ZenAlex

Should people have the right to end their own lives?

9 posts in this topic

Or should we force them to live regardless?

I personally think it should be your right to end your life, so long as you're not doing it in a way that puts others in danger, like doing it in public.

Preferably there'd be a place you could go to to do it, and you'd see a professional who could try and talk you out of it by showing you your other options, but if you still want to do it, it should be your decision.

Outside of this scenario, we should physically prevent people from doing it, but until the above scenario is a professional practice, you should be able to do it on your own private property.

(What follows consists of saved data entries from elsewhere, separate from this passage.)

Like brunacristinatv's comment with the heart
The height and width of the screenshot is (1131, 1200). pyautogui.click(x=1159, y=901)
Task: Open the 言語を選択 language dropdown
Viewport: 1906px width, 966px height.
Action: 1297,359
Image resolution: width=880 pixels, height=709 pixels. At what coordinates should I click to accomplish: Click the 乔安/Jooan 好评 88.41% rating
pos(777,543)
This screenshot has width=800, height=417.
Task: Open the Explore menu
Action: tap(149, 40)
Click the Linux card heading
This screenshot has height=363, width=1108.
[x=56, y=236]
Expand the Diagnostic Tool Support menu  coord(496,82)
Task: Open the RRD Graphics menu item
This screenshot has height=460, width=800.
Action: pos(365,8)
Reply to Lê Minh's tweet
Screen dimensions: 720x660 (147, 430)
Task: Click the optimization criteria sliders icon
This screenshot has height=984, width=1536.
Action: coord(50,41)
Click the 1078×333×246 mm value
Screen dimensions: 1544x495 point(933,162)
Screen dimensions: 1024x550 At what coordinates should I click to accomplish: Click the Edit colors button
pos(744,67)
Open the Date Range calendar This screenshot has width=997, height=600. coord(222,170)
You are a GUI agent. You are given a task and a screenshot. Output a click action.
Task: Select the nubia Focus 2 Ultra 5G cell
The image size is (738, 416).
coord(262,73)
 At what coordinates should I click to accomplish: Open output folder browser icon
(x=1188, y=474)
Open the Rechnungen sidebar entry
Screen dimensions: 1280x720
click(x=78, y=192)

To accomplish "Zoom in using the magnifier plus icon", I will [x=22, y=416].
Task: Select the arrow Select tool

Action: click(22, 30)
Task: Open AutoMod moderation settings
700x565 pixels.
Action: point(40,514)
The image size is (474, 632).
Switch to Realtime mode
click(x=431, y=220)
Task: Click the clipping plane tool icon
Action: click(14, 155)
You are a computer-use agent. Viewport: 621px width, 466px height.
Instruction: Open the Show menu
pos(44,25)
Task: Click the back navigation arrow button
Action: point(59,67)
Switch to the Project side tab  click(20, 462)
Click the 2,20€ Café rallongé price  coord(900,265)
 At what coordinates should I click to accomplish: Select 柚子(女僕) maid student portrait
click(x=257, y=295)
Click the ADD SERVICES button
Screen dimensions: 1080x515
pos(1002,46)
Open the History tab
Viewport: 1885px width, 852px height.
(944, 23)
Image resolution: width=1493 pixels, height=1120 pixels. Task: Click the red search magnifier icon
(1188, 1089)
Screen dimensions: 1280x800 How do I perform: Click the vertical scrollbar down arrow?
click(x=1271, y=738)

If someone doesn't want to die of natural causes, that should be their right, especially if they are suffering and there's no strong reason to believe they'll get better.

Making ending ones own life completely illegal is just as cruel as making putting dogs down illegal. Keeping living beings alive just to suffer miserable existences because we desire them to stay alive is selfishness. 

We should try to save them by offering them options that might change their life, but ultimately there should be a legal way to end your life IMO. 

It should be legal with restrictions.

P.S. I am not going to do this, so don't worry I am not suicidal, I just take interest in this subject.

Share this post


Link to post
Share on other sites
12 minutes ago, ZenAlex said:

Or should we force them to live regardless?

No, we shouldn't. We should rather create a society where most people are happy enough with their life, so they don't want to commit suicide in the firstplace.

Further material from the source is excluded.